スタッコ装飾の起源は古代ローマにまで遡り、ポンペイの遺跡からも精巧なスタッコ装飾が発見されています。バロック時代には、天井装飾として発展し、教会や宮殿の内部空間を劇的に変容させました。イタリアの建築家ベルニーニやボロミーニは、スタッコによる錯覚効果(トロンプ・ルイユ)を駆使した空間演出で知られます。

18世紀のロココ様式では、より繊細で優美なスタッコ装飾が流行しました。特にドイツやオーストリアの教会建築では、白を基調とした軽やかな装飾が空間に浮遊感を与えています。この伝統はアール・ヌーヴォー時代まで受け継がれ、建築と装飾の統合を追求しました。



現代美術における表現展開

現代アーティストはスタッコを、物質性そのものを問う表現手段として再解釈しています。アンティックな質感を活かしたインスタレーションや、表面の経年変化を作品の一部とするコンセプチュアルな試みが見られます。

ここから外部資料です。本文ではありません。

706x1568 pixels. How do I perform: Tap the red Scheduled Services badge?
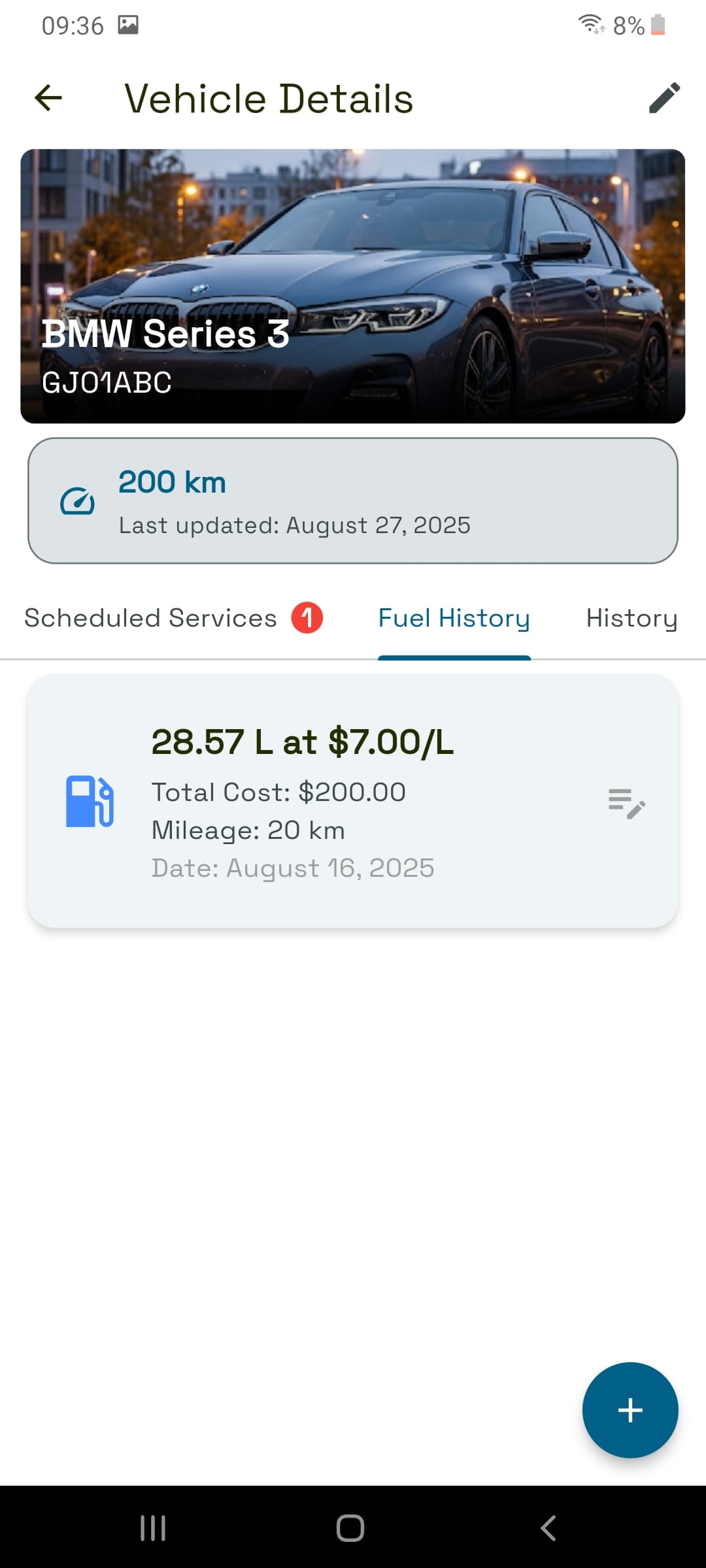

イタリアの現代美術家ジュゼッペ・ペノーネは、スタッコの素材感を生かした作品で知られています。

建築分野では、スタッコの持つ温かみのある質感が見直され、現代建築の外装材としても採用されています。特に歴史的街並みとの調和が求められる地域では、スタッコ仕上げが景観形成に重要な役割を果たしています。



保存修復と技術継承

歴史的建造物の修復では、伝統的配合のスタッコを使用することが不可欠です。科学的分析により原素材を特定し、当時の技法を忠実に再現する作業が行われています。ヴェネチアの修復学校では、伝統的なスタッコ技法の継承が重要なカリキュラムとなっています。

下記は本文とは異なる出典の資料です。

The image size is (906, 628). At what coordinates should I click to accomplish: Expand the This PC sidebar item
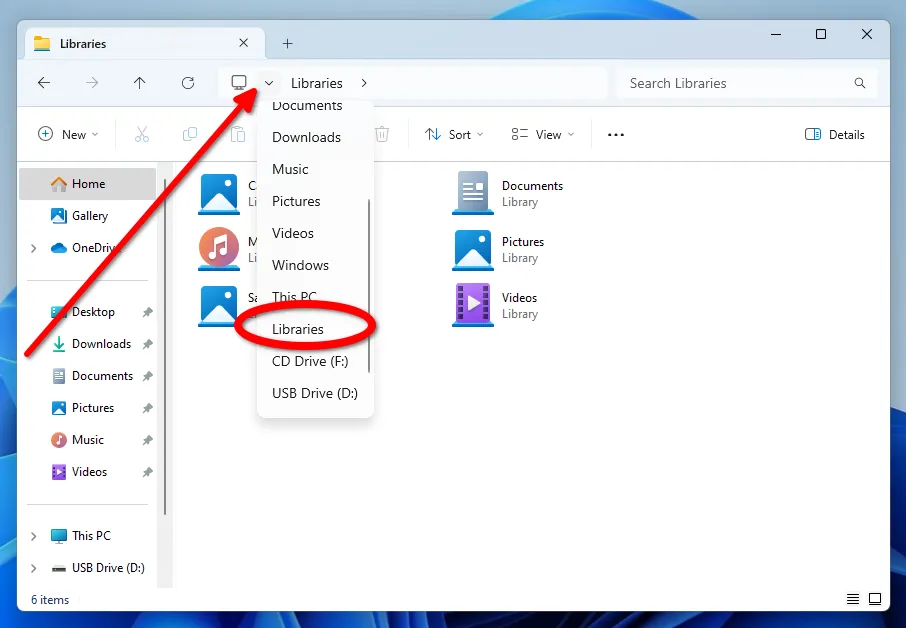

日本でも、洋風建築の保存修復を目的にスタッコ技術の研究が進められています。特に戦前のモダニズム建築に用いられたスタッコ装飾の修復には、高度な技術が要求されます。材料科学の進歩により、伝統素材と現代技術を融合させた新しい修復方法も開発されています。



まとめ

スタッコは建築と美術を結ぶ千年の技法です。

その素材感と表現力は、時代を超えてアーティストを魅了します。

伝統と革新の融合により、新たな可能性を模索し続けています。